By Dr. Tony Parker, Historian

Eighty years ago, a young female athlete took a chance and challenged the status quo when she entered one of the regular tournaments on the men’s circuit, becoming the first woman to play in a men’s event at the 1938 Los Angeles Open – now known as the Genesis Open.

Babe Didrikson Zaharias, while trying to establish herself as the greatest woman golfer, decided to go against the best male players of the time. As the 23-year-old said, “there was no rule that said a woman couldn’t play in it so I got in there.” She knew she could not beat the top men pros, but she wanted to prove herself. Babe did not make the 36-hole cut shooting rounds of 84 and 81, but she got a bonus out of the experience. She met her future husband George Zaharias.

Zaharias took up the game of golf during the 1932 Olympics in Los Angeles when sportswriter Grantland Rice invited her to play a round at the Brentwood Golf Course. She said that she had held golf clubs before but had never played a round and was willing to give it a try. She teamed up with Rice against two other journalists and won the match on the last hole.

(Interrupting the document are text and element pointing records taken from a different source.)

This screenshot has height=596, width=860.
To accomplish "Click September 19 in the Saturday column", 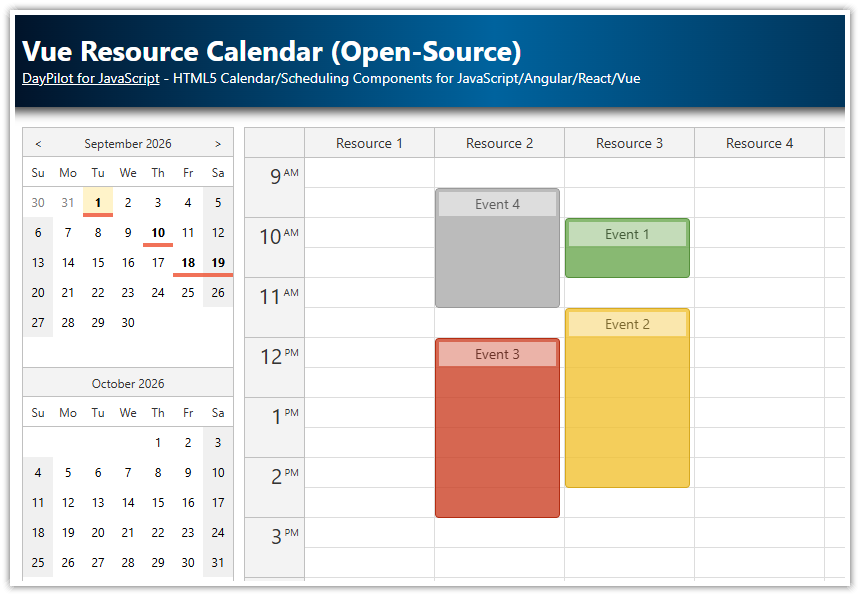I will 217,262.
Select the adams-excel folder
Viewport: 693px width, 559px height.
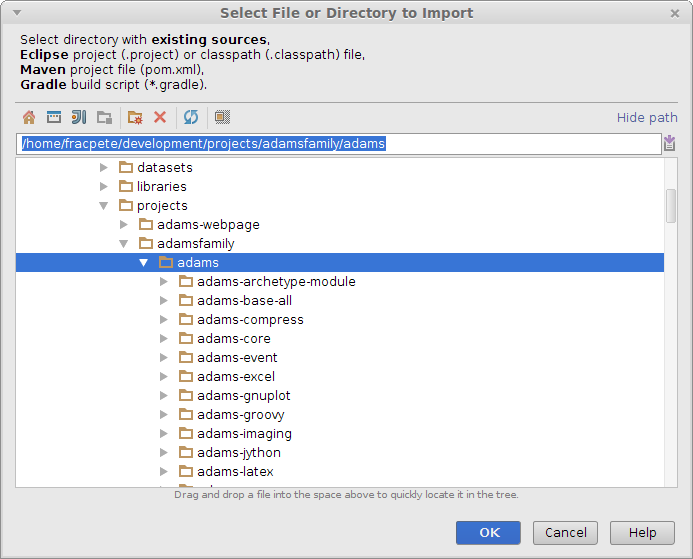click(237, 377)
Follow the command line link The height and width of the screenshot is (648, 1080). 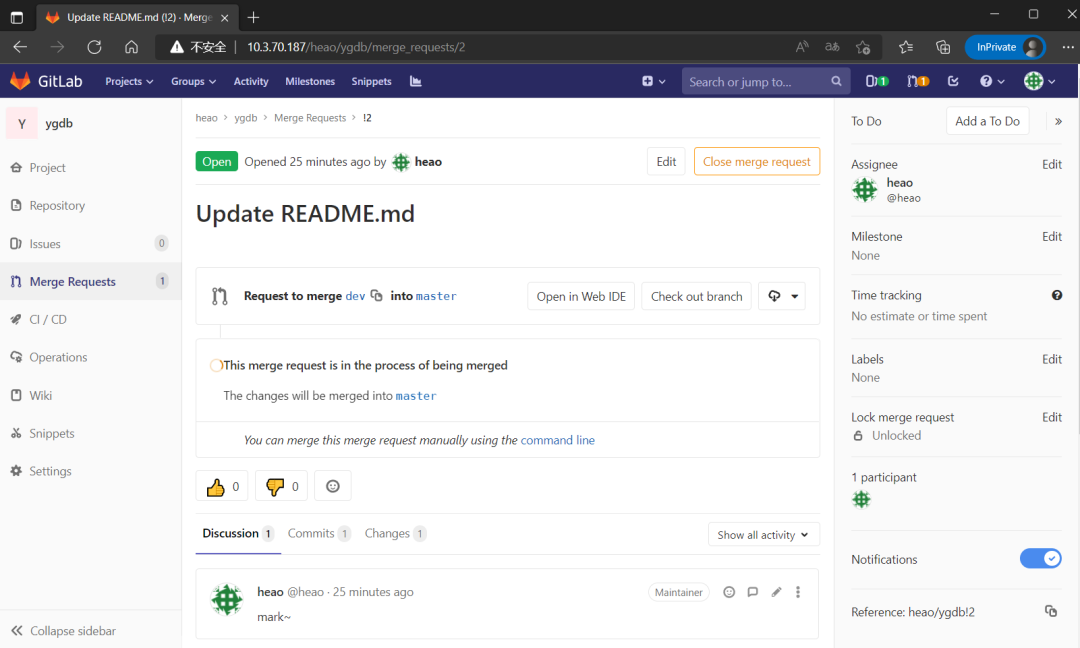557,440
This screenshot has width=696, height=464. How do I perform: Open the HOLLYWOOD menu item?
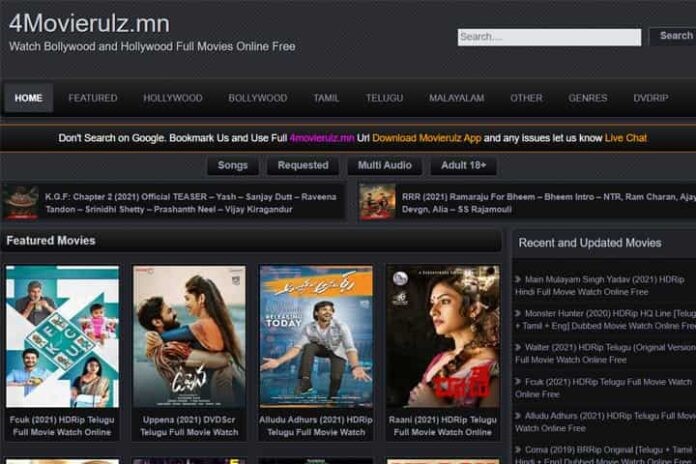(172, 98)
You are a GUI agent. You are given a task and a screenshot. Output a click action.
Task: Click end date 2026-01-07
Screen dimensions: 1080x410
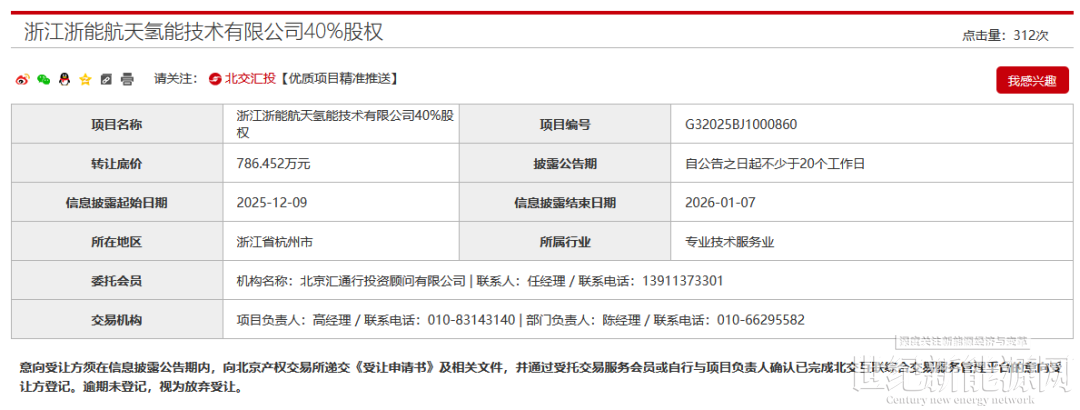coord(720,202)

“We may be looking at the greatest future woman golfer of all time,” Rice said after watching her play. Babe loved the game and took that comment to heart.

Babe would compete in the Los Angeles Open again in 1945 and made the cut in the 36-hole qualifier by shooting 76-76; however, she missed the 54-hole cut after shooting a 79 on day three. Zaharias went on to play three PGA tournaments in 1945 including the Phoenix Open and the Tucson Open, finishing 33rd and 42nd respectively.

Those experiences did not deter her from becoming one of the elites of the women’s game. During her career she claimed 41 professional wins, including 10 major championships. She won the Western Open four times, the Titleholders Championship three times and the U.S. Women’s Open three times.

Sadly, Zaharias died in 1954 at age 45 and the golfing world lost one of its greats; however, her accomplishments live on in the World Golf Hall of Fame & Museum.